### Document extract
----

We worked with one hospital that had gone through an unbelievable renovation. The outside and a lot of the hospital people saw when they first arrived looked almost like a hotel. They had valet parking. They had the guys with the brass carts to help you get in. But once you got into the functional part of the hospital, it was business as usual.
Their patient satisfaction plummeted because people expected the whole place to be improved. People were furious because they thought the hospital was fooling them with these external trappings. What they wanted was high quality medical care, not the Ritz Carlton.
Q. Generally speaking, could higher patient satisfaction help contain or lower health care costs?
A. When you ask patients to help you come up with a solution to a problem they are having, their ideas are always extremely inexpensive and very easy to implement compared to what we, as the health care professionals, design if we are left on our own!
I'll give you an example: One of the strongest predictors of overall satisfaction with care is the quality of emotional support that patients get when they are in the hospital. One hospital we worked with had very high problem scores on that dimension. They had put together some quality improvement teams, but they hadn't talked to any patients.

----

### Given entries

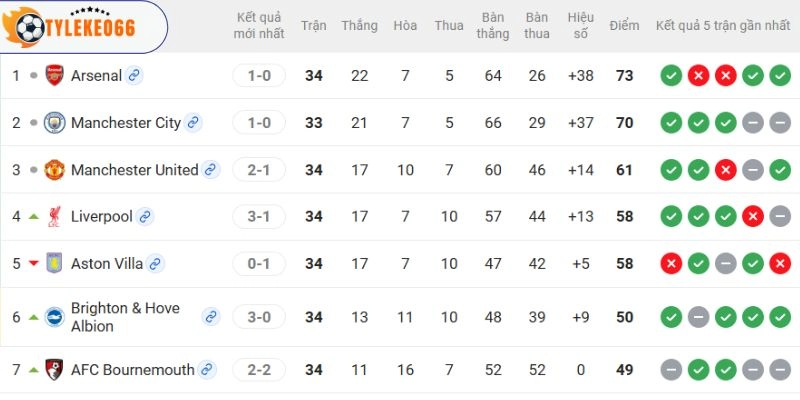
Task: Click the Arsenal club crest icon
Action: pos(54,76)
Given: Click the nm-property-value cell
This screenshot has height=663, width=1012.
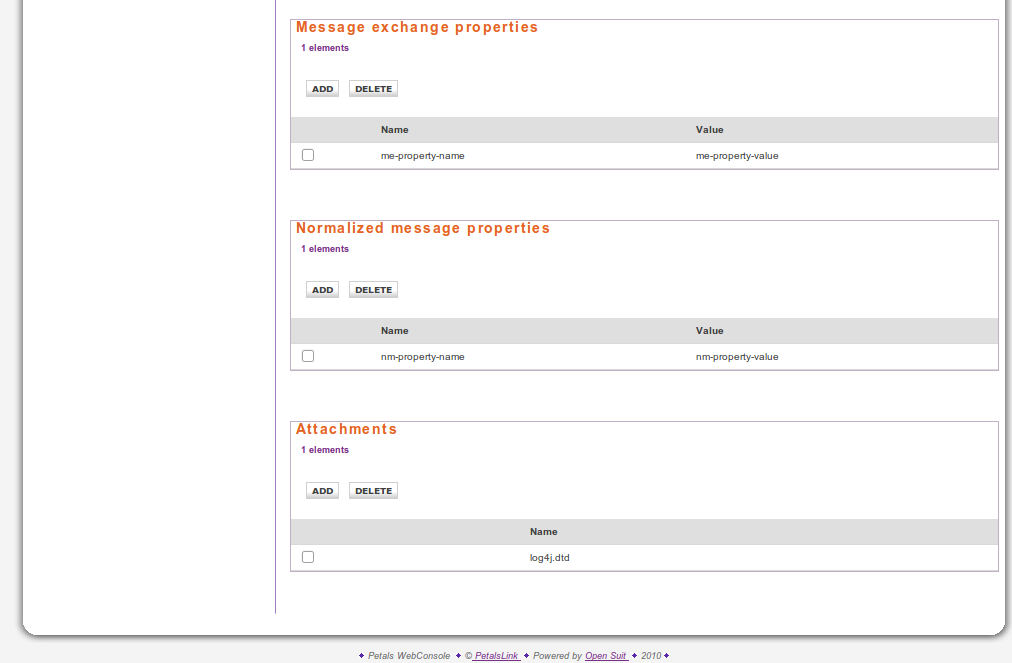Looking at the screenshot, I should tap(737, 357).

----

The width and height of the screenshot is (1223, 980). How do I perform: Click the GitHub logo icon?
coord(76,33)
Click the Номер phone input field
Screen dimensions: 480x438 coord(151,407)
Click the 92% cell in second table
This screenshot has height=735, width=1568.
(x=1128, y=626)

----

### Problems and tasks
1. In the patient satisfaction interview, what did patients at the renovated hospital want instead of the Ritz Carlton?
2. List each fact the patient satisfaction interview gives about the hospital that had very high problem scores on emotional support.

### Solutions to each task
1. High quality medical care.

2.
- The speaker's group worked with it.
- It had very high problem scores on the quality of emotional support patients get in the hospital.
- It had put together some quality improvement teams.
- It hadn't talked to any patients.